▶ WHAT IS EXPECTED
Can you rewrite the records, starting with the line that contains "The height and width of the screenshot is (188, 268)." and going on through the end of the records, keeping every request, but multiplying each coordinate in the answers by 2.2 and rounding it to a whole number, with halves rounded up?

▶ Word and element pointing entries
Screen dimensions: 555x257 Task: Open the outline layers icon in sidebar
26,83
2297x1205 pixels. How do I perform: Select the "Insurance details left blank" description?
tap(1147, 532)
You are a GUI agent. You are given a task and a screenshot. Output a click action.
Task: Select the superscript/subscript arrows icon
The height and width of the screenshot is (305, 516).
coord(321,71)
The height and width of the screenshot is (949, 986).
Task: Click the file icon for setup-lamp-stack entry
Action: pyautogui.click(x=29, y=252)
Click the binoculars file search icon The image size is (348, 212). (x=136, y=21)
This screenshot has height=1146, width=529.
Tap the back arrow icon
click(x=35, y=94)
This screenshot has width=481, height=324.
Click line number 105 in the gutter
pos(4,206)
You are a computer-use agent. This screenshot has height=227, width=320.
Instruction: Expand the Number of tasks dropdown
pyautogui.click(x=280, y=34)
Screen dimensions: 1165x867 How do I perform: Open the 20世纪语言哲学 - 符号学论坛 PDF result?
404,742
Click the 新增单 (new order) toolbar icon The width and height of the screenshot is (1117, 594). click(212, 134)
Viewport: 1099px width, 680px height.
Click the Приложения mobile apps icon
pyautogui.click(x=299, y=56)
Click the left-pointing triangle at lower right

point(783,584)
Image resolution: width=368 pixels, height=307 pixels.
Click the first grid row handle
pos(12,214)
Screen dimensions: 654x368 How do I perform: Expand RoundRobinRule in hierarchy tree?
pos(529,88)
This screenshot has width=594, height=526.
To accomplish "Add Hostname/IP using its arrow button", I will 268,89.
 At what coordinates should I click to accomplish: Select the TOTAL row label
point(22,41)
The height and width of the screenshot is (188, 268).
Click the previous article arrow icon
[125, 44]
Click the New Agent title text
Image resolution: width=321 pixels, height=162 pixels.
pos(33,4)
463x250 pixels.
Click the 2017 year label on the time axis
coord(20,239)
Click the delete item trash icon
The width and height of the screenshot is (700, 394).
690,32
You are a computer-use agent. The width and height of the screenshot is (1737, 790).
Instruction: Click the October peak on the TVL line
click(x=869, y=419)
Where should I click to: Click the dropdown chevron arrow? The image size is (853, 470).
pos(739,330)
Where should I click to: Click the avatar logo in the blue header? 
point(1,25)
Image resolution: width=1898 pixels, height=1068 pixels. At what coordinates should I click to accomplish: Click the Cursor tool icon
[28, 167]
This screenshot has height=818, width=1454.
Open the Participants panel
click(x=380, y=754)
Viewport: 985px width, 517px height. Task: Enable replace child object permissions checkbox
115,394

▶ SOLVED PROBLEM
The height and width of the screenshot is (188, 268).
Click the previous article arrow icon
[275, 97]
Click the New Agent title text
Image resolution: width=321 pixels, height=162 pixels.
pos(73,9)
463x250 pixels.
Click the 2017 year label on the time axis
coord(44,526)
Click the delete item trash icon
The width and height of the screenshot is (700, 394).
1518,70
You are a computer-use agent. The width and height of the screenshot is (1737, 790).
Instruction: Click the October peak on the TVL line
click(x=1912, y=922)
Where should I click to: Click the dropdown chevron arrow? The image size is (853, 470).
pos(1626,726)
Where should I click to: Click the avatar logo in the blue header? 
point(2,55)
Image resolution: width=1898 pixels, height=1068 pixels. At what coordinates should I click to accomplish: Click the Cursor tool icon
[62, 367]
This screenshot has height=818, width=1454.
Open the Participants panel
click(x=836, y=1659)
Viewport: 985px width, 517px height. Task: Enable replace child object permissions checkbox
253,867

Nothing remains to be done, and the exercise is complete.